EXERCISE DIRECTIONS:
Transcribe every line of the records verbatim.

AVAILABLE DATA:
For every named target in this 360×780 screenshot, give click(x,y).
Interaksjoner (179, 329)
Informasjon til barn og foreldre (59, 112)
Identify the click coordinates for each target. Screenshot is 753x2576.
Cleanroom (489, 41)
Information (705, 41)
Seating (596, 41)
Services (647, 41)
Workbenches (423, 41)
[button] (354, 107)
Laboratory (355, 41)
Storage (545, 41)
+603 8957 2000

COMPLETED TASK:
For every named target in this 360×780 screenshot, give click(x,y).
Interaksjoner (179, 329)
Informasjon til barn og foreldre (59, 112)
Identify the click coordinates for each target. Screenshot is 753x2576.
Cleanroom (489, 41)
Information (705, 41)
Seating (596, 41)
Services (647, 41)
Workbenches (423, 41)
[button] (354, 107)
Laboratory (355, 41)
Storage (545, 41)
+603 8957 2000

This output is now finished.